──────── Record list
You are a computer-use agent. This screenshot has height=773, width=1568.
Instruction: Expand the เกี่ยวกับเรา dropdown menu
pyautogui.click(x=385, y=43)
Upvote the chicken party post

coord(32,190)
────────────────
──────── Record list
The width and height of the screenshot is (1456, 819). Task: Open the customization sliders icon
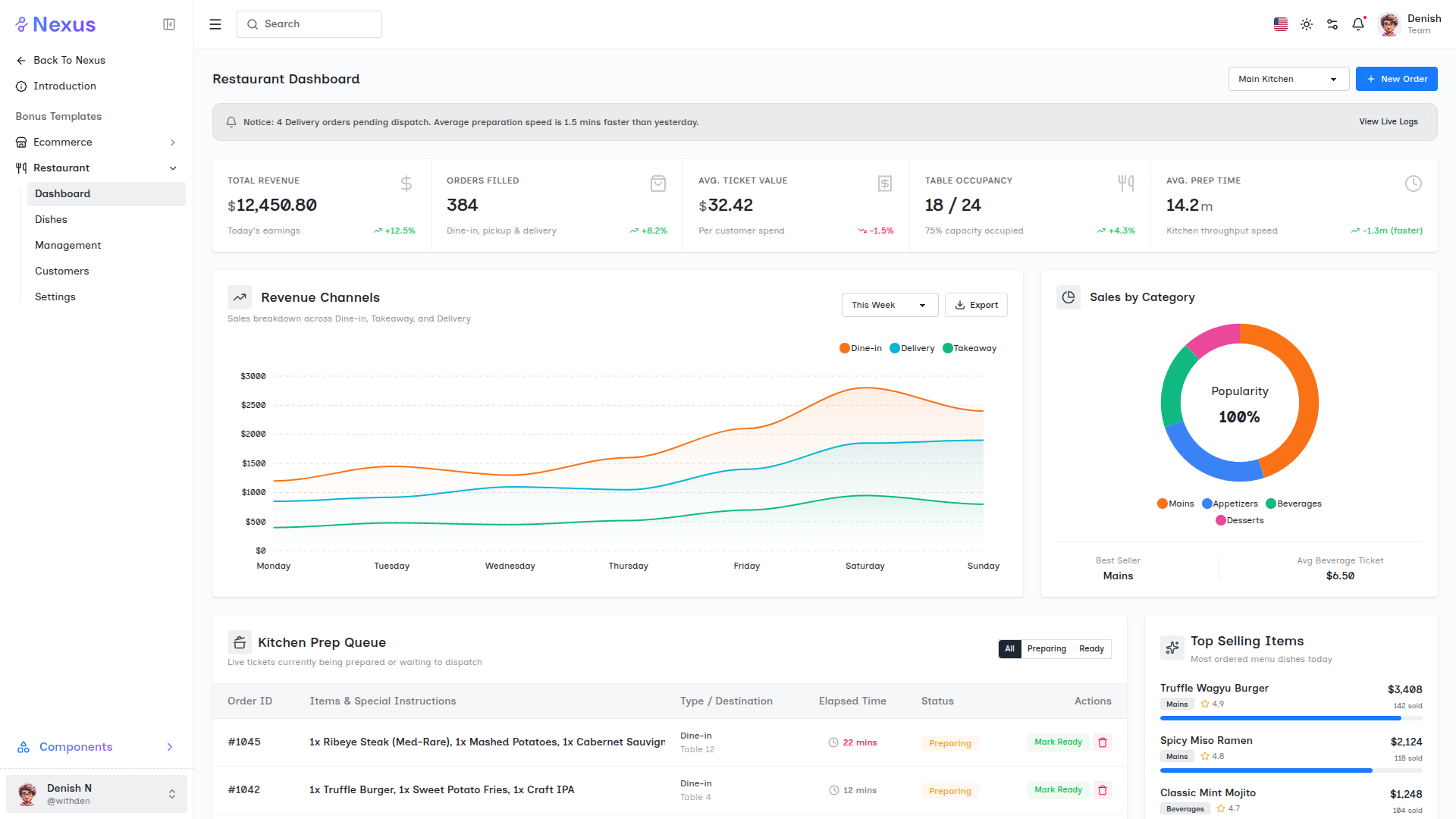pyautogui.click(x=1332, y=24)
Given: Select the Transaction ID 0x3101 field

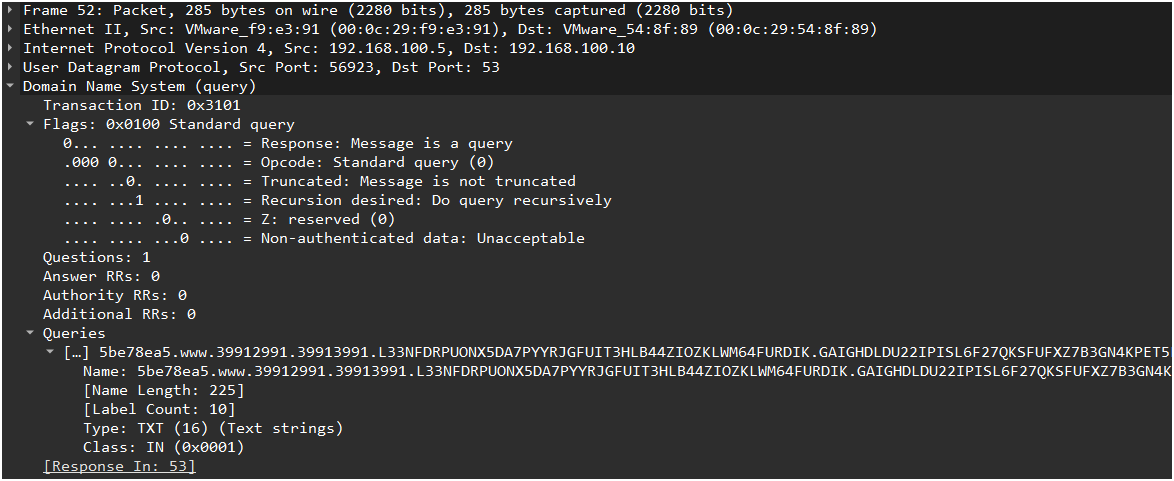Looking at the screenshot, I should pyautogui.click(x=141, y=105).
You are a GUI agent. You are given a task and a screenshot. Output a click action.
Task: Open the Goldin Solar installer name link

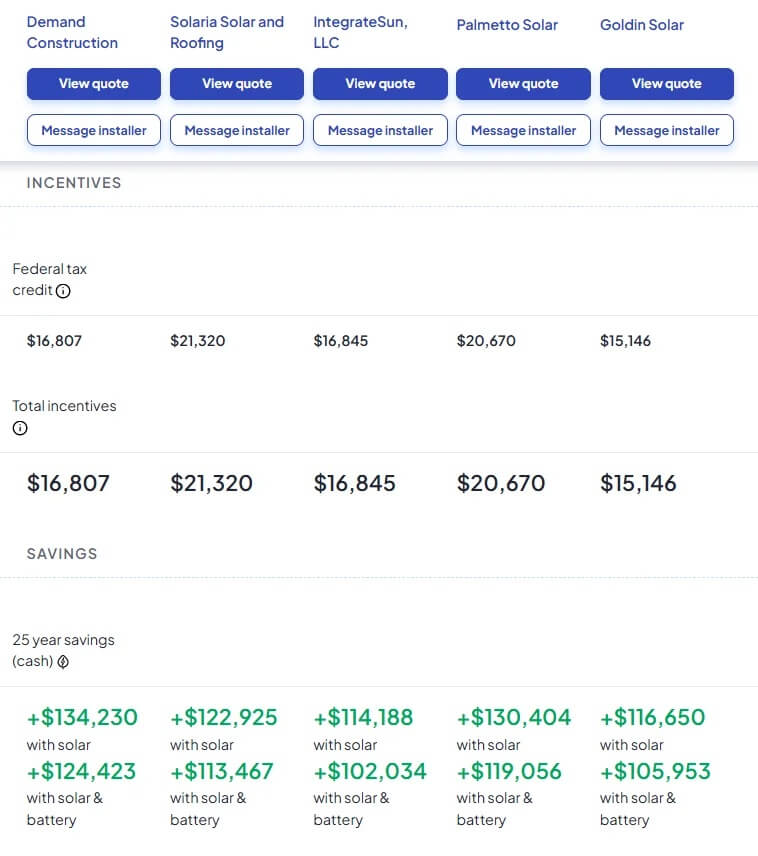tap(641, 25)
────────────────
──────── Record list
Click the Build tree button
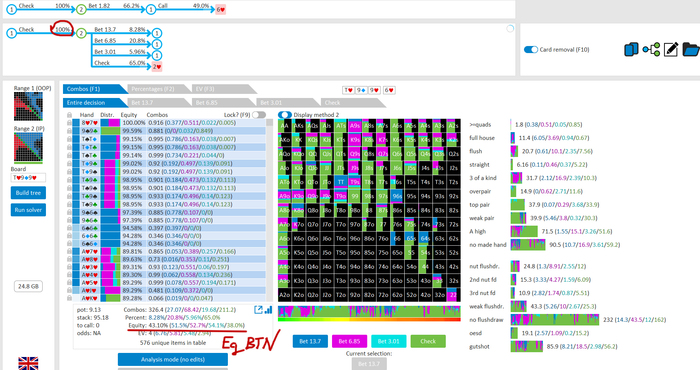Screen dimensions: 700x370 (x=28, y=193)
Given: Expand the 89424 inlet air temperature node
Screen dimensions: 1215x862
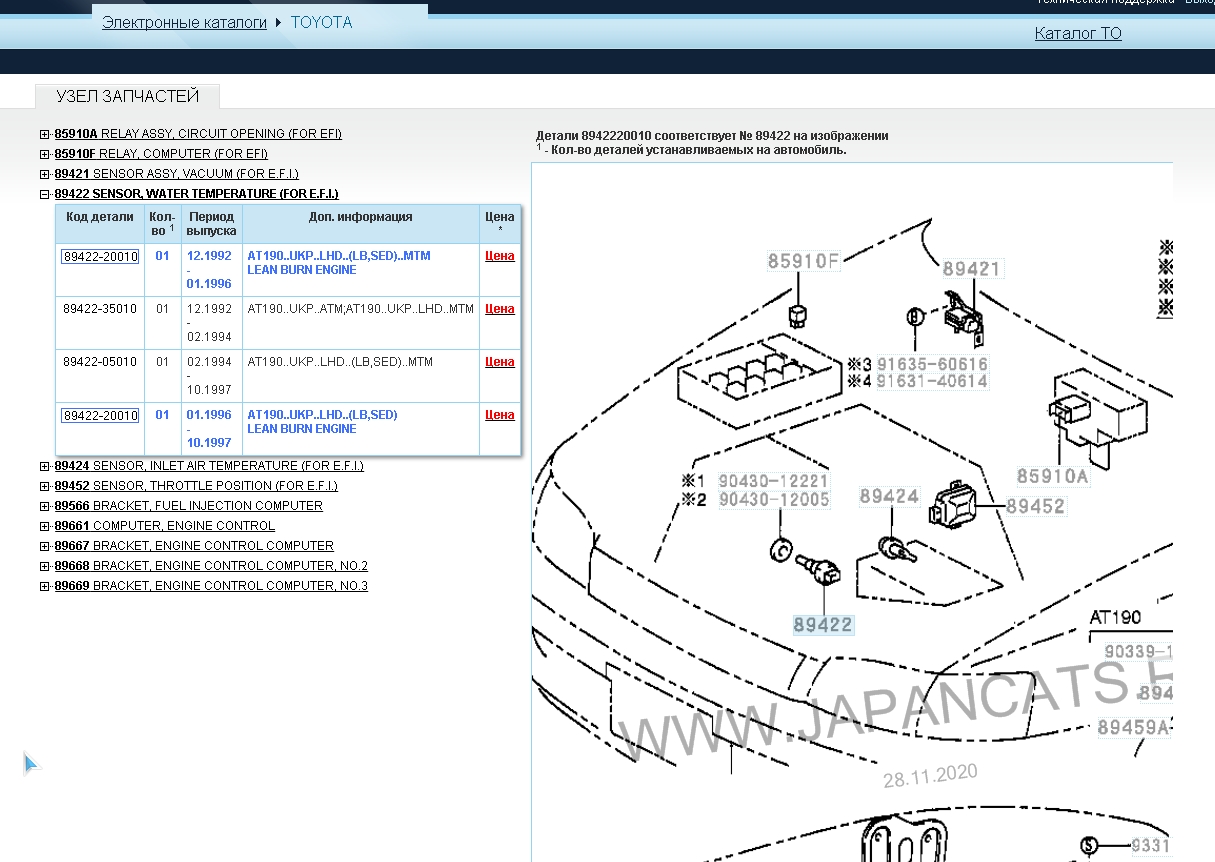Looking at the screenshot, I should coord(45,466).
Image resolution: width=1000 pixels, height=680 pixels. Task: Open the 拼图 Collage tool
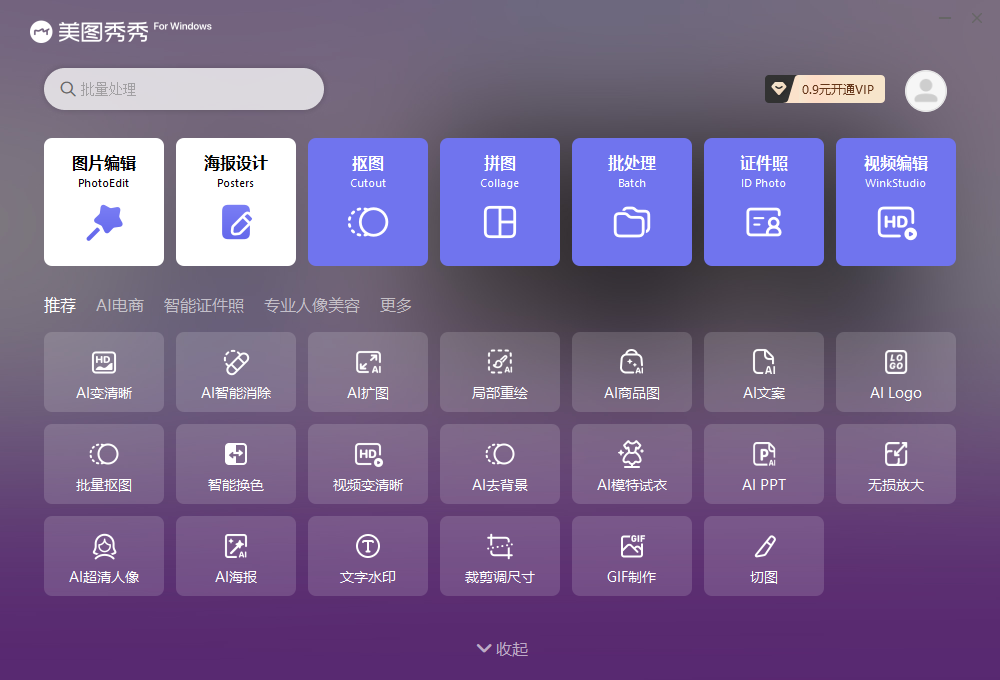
────────────────
Your task: Set out the listing lines as a numbered list, starting at the line that contains "The width and" and ending at the line that contains "tap(641, 25)", with both of those lines included. Skip blank lines and leave the pictures out.

Right answer:
1. The width and height of the screenshot is (1456, 819). Task: Open the customization sliders icon
2. pyautogui.click(x=1332, y=24)
3. Given: Select the Transaction ID 0x3101 field
4. Looking at the screenshot, I should pyautogui.click(x=141, y=105).
5. You are a GUI agent. You are given a task and a screenshot. Output a click action.
6. Task: Open the Goldin Solar installer name link
7. tap(641, 25)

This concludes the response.